Grasping Technology: Neural Network

Showing posts with label Neural Network. Show all posts

Friday, March 1, 2024

Neural Network Architecture - Sizing and Dimensioning the Network

In my last blog post, I posed the question of how many hidden layers should be in a neural network, and how many hidden neurons should be in each hidden layer. This is related to the Neural Network Design, or Neural Network Architecture.

Well, I found the answer, I think, in the book entitled An Introduction to Neural Networks for Java authored by Jeff Heaton. I noticed, incidentally, that Jeff was doing AI and writing about it as early as 2008 - fifteen years ago prior to the current AI firestorm we see today - and possibly before that, using languages like Java, C# (C Sharp), and Encog (which I am unfamiliar with).

In this book, in Table 5.1 (Chapter 5), Jeff states (quoted):

"Problems that require two hidden layers are rarely encountered. However, neural networks with two hidden layers can represent functions with any kind of shape. There is currently no theoretical reason to use neural networks with any more than two hidden layers. In fact, for many practical problems, there is no reason to use any more than one hidden layer. Table 5.1 summarizes the capabilities of neural network architectures with various hidden layers."

Jeff then has the following table...

"There are many rule-of-thumb methods for determining the correct number of neurons to use in the hidden layers, such as the following:

The number of hidden neurons should be between the size of the input layer and the size of the output layer.
The number of hidden neurons should be 2/3 the size of the input layer, plus the size of the output layer.
The number of hidden neurons should be less than twice the size of the input layer."

Simple - and useful! Now, this is obviously a general rule of thumb, a starting point.

There is a Goldilocks method for choosing the right sizes of a Neural Network. If the number of neurons is too small, you get higher bias and underfitting. If you choose too many, you get the opposite problem of overfitting - not to mention the issue of wasting precious and expensive computational cycles on floating point processors (GPUs).

In fact, the process of calibrating a Neural Network leads to a concept of Pruning, where you examine which Neurons affect the total output, and prune out those that don't have the measure of contribution that makes a significant difference to the end result.

Wednesday, February 21, 2024

AI - Neural Networks and Deep Learning - Nielsen - Chap 2 - Backpropagation

Backpropagation is the "secret sauce" of Neural Networks. And therefore, very important to understand.

Why?

Because it is how Neural Networks adapt and, well, learn.
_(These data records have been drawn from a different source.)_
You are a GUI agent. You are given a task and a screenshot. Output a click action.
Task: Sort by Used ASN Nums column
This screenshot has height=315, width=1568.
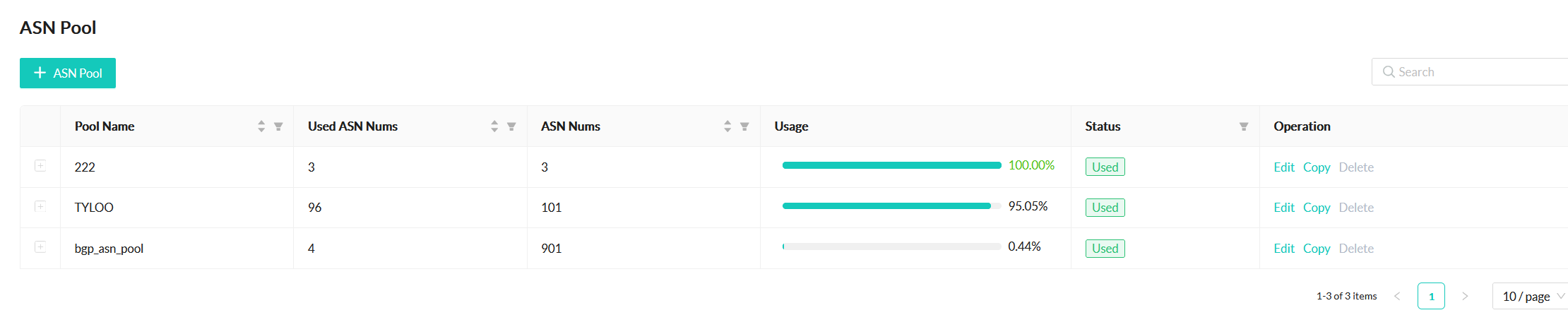[x=494, y=126]
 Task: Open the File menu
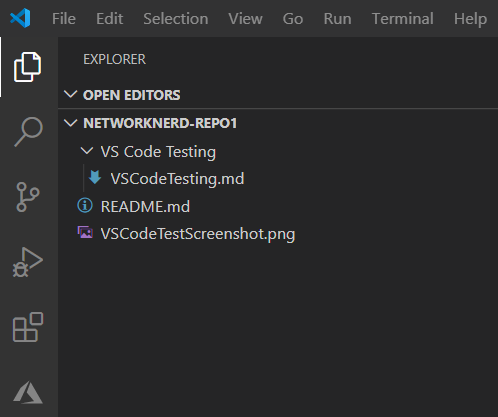pos(64,18)
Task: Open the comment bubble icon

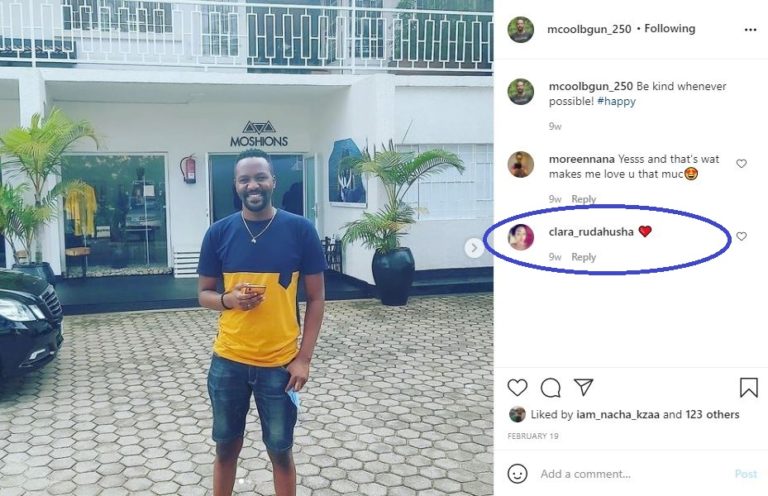Action: pyautogui.click(x=550, y=388)
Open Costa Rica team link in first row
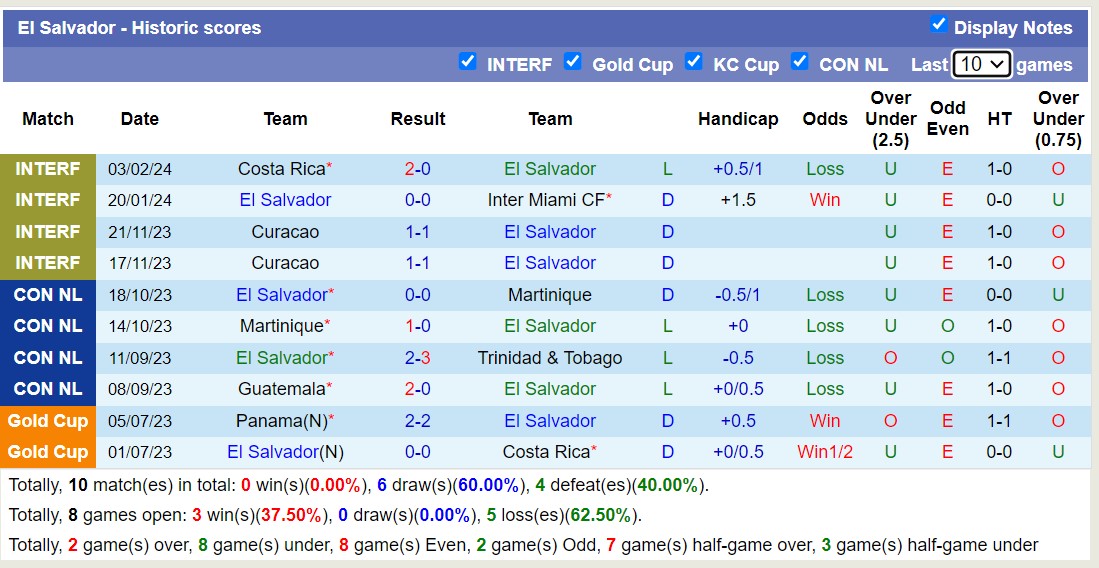This screenshot has height=568, width=1099. coord(281,169)
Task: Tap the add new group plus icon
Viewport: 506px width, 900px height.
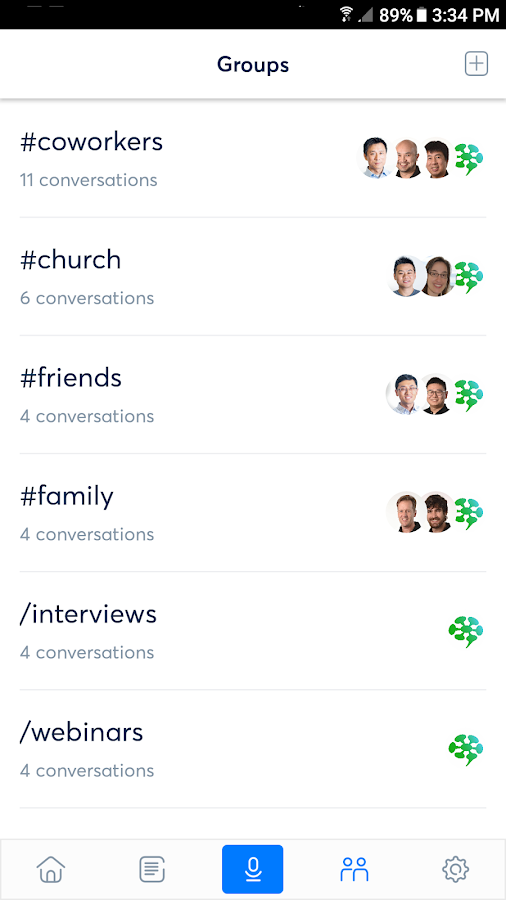Action: [x=476, y=64]
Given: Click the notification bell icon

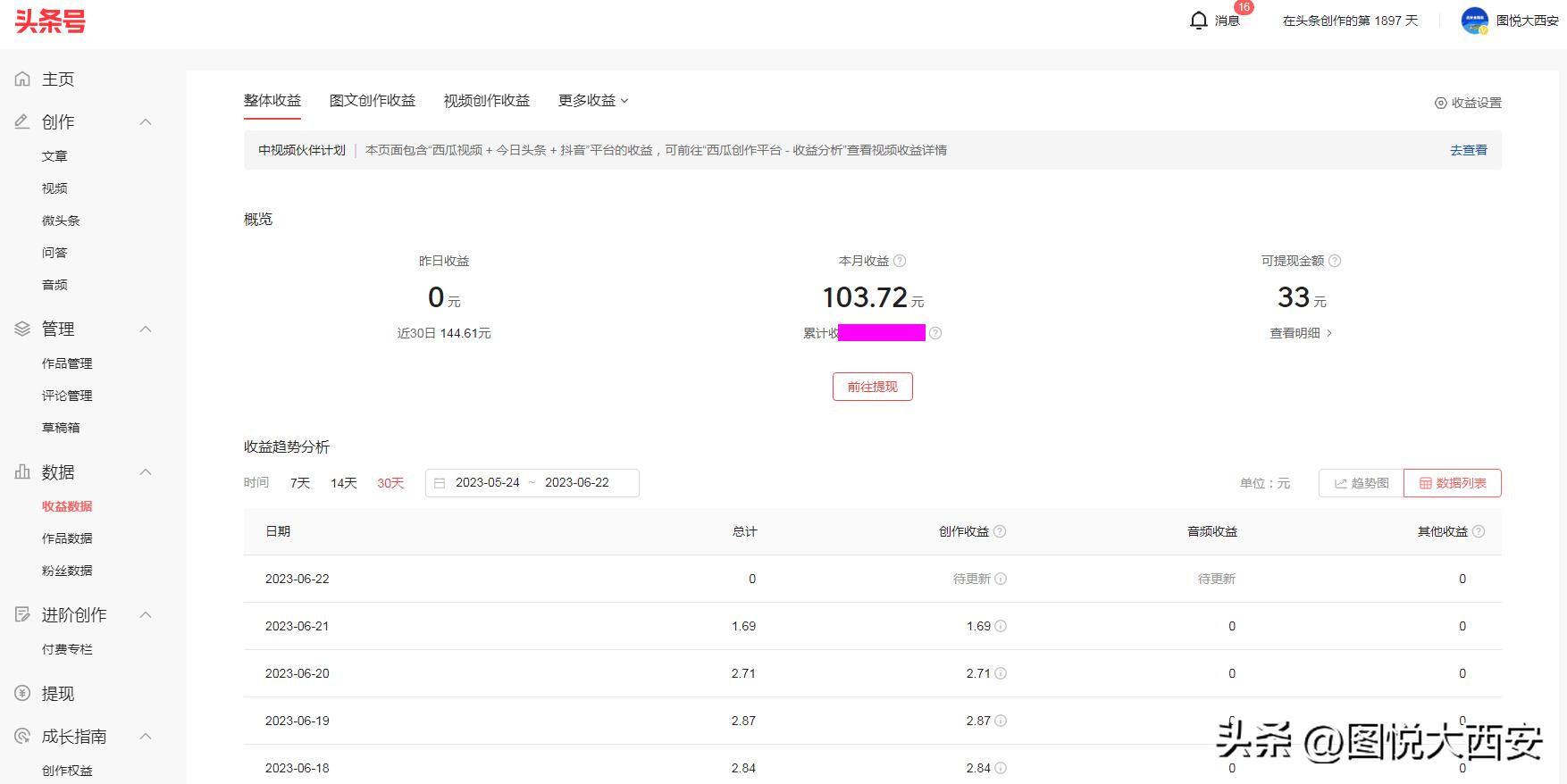Looking at the screenshot, I should coord(1199,21).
Backpropagation is responsible, essentially, for re-updating weights (and, potentially bias also I suppose), after calculating the differences between actual results and predicted results, so that the cost is minimized over iterations of training, to ensure that weights (and biases) are optimized - and cost is minimized.

Doing so, is rather difficult, tedious and requires an understanding of Mathematics on several principle levels (i.e. Linear Algebra, Calculus, and even Trigonometry if you truly want to understand Sigmoid functions).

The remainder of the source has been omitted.